On the one hand it feels like bad timing; I know how long it can take to really get over a proper dose of flu and we’re setting off on our walk in less than four weeks time. On the other hand, better that he gets it now than in four weeks time.
Fingers crossed now that I don’t get it too.
(and yes, he is getting plentiful amounts of sympathy, he’s being excused from training walks and our planned outing this weekend is cancelled)
Maps and Moronity
Alan Sloman today made comment on the Muppetry of going walking across Scotland with only one set of maps between two. His comment has been heartily agreed with over at Blogpackinglight and in a couple of comments.

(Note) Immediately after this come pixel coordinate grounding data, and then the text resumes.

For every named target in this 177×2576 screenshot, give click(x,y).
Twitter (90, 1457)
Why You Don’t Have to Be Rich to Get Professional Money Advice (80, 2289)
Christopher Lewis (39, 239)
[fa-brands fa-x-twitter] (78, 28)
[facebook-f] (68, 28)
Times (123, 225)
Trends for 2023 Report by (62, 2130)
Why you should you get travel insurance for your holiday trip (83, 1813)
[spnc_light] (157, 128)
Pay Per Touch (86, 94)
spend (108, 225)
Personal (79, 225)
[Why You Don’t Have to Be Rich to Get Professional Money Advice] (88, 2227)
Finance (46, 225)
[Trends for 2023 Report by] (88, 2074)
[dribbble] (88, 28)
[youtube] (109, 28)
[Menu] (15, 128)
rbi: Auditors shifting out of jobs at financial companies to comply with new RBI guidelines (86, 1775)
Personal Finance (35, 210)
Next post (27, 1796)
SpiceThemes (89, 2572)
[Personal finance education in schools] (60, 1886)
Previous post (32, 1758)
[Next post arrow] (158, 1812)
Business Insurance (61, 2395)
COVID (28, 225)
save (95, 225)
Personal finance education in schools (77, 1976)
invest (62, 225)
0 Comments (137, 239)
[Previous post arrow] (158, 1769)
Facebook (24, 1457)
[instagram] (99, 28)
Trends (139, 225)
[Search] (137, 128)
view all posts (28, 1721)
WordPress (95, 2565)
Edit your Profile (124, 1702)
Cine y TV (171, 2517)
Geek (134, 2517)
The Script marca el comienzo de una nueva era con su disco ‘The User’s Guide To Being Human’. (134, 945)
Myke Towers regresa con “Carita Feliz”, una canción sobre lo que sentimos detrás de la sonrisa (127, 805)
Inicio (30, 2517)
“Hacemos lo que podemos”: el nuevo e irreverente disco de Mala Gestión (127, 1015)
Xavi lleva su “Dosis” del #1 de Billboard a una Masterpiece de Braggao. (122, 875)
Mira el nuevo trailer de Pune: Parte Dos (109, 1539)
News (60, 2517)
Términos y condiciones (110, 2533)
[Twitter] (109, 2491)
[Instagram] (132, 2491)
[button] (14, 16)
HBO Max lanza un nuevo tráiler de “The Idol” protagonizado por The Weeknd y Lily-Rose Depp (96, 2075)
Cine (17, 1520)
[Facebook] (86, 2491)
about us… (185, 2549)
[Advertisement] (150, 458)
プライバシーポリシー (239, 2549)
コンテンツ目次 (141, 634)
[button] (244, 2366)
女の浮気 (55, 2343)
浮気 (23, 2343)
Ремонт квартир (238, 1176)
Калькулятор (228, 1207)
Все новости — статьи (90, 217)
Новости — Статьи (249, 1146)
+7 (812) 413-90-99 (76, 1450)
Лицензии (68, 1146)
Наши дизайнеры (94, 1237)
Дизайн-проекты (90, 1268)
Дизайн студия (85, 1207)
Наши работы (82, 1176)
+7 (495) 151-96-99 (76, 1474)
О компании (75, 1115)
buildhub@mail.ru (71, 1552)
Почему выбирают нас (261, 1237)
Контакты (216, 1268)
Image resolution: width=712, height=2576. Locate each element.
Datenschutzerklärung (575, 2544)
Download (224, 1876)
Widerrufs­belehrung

And so it has been brought to my attention that I am at best reckless and at worst negligent, for Husband and I have never gone out for a walk together carrying a map each. One of us carries the map and to date we have never lost each other. In fact, we have never even come close to losing each other on a walk and perhaps it’s for that reason that I’ve never considered it as a real possibility. Of course, stopping to think about the comments made, I do appreciate that it’s possible.
However, if I have been reckless to date then I am now going to step up to the level of negligence. I have printed out one set of maps for our LEJOG. I have no intention of printing another*.
Having put my hand up and admitted my own stupidity, I will now don my flack jacket and await the attack that I apparently deserve.